This repo shows how to deploy Spark operator on Kubernetes, with role based access for multiple namespaces. Spark Jobs can be created in multiple namespaces via the Kubernetes Python API and their inputs are configurable via a python script.
Update: As of Mar 2024, When running on a M1/Apple Silicon Machine, If you use Colima as a Docker Engine run with specific settings. It should work, see sample below
#AMD profile
colima start --profile amd --arch amd --cpu 4 --memory 8 --disk 80
# or rosetta emulation
colima start --arch aarch64 --vm-type=vz --vz-rosetta --cpu 4 --memory 8 --disk 80
Note:
As of 31 May 2023, this does not work with Rancher Desktop/kind/colima, as there are some issues with tini
and qemu
. Will re-test at a later stage.
I have only tested with Docker Desktop (for mac).
Pre-requisites
- Docker Engine (Docker Desktop)
- Local K8s cluster (minikube or kind)
- Helm
- Python Environment/Poetry (only if you want to use python to trigger spark jobs via the API)
Deployment Steps
- We are using
kind
to create our local k8s cluster.
- - -
--- Instructions for the task ---
Answer these questions about the Spark operator text above, one line each:
(a) Which tool do the deployment steps use to create the local k8s cluster?
(b) Which prerequisite is required only for triggering Spark jobs through the API with Python?
(c) With which Docker engine does the text say testing was done?
- - -
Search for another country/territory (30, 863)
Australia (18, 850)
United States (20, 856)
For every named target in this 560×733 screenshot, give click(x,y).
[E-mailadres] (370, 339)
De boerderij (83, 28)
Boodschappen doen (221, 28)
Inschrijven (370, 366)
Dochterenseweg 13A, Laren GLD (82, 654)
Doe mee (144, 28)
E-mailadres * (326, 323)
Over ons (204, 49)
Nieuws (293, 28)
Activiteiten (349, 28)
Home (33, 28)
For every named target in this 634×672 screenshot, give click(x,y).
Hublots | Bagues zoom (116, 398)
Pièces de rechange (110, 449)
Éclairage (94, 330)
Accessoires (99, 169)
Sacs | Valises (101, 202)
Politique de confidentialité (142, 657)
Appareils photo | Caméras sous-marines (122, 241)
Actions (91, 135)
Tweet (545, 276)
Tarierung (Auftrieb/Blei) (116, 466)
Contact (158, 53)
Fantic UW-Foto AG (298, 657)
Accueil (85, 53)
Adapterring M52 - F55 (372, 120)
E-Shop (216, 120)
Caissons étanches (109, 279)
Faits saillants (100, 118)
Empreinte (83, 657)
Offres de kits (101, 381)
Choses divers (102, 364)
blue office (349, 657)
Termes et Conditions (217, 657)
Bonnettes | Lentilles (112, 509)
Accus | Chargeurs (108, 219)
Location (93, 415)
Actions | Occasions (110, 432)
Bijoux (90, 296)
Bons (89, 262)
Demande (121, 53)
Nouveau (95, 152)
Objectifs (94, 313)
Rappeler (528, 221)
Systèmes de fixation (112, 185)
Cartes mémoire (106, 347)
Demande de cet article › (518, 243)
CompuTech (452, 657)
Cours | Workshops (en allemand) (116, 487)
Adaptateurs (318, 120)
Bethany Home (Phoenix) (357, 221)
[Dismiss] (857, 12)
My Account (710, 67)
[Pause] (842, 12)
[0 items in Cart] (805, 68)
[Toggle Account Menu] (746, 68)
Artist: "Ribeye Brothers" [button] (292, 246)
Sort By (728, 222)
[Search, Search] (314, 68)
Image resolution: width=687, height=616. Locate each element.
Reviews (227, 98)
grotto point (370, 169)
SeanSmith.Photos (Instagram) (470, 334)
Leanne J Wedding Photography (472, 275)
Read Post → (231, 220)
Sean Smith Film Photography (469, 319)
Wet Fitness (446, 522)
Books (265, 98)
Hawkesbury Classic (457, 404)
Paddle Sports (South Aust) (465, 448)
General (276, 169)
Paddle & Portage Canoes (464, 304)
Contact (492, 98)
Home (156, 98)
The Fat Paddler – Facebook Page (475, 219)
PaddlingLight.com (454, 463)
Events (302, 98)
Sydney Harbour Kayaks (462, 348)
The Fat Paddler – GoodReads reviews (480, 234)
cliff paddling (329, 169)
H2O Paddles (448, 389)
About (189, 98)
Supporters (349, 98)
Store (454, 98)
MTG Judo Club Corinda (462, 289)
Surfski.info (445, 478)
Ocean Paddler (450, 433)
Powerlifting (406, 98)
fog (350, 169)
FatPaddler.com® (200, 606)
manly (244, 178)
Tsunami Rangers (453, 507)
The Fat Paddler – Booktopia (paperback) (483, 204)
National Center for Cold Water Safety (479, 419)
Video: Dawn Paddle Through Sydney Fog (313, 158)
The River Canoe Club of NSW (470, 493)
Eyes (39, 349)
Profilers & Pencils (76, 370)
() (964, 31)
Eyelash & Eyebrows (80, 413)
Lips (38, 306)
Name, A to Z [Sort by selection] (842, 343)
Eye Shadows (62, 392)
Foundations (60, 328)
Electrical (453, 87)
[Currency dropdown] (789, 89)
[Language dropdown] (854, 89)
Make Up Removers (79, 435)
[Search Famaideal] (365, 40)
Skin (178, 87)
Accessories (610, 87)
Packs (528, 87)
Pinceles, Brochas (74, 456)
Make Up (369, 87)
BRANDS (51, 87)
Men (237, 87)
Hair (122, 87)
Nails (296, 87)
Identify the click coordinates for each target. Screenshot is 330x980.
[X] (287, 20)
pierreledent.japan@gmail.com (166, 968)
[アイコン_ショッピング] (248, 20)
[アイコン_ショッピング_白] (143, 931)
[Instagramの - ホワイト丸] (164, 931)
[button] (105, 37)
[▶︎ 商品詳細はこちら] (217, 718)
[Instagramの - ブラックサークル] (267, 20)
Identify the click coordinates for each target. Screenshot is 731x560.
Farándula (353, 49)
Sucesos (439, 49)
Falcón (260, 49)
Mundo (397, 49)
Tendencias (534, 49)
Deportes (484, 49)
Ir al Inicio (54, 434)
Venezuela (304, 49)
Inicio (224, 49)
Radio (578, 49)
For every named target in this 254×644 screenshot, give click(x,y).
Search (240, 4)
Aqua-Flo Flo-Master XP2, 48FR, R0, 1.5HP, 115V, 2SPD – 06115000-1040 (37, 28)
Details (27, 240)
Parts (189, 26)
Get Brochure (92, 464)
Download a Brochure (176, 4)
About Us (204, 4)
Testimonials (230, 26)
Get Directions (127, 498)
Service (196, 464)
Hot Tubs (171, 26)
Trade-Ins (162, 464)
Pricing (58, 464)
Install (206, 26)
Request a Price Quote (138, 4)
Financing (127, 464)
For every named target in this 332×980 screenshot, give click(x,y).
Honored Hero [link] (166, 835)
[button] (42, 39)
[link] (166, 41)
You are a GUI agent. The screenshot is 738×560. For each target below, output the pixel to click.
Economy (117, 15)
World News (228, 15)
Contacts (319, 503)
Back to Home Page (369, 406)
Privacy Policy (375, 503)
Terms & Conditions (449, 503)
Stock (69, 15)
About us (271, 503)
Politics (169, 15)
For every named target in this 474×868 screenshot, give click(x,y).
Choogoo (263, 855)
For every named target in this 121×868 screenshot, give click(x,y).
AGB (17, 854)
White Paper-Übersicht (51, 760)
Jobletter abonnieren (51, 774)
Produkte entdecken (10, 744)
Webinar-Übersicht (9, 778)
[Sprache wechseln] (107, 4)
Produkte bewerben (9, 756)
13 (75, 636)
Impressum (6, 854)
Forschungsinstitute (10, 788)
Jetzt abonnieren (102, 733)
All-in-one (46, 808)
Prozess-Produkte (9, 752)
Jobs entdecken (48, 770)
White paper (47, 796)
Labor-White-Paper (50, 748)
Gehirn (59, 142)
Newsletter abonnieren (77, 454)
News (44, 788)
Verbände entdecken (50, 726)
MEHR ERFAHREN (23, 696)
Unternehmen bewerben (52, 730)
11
- - -
--- Finished answer ---
(a) kind
(b) Python Environment/Poetry
(c) Docker Desktop (for mac)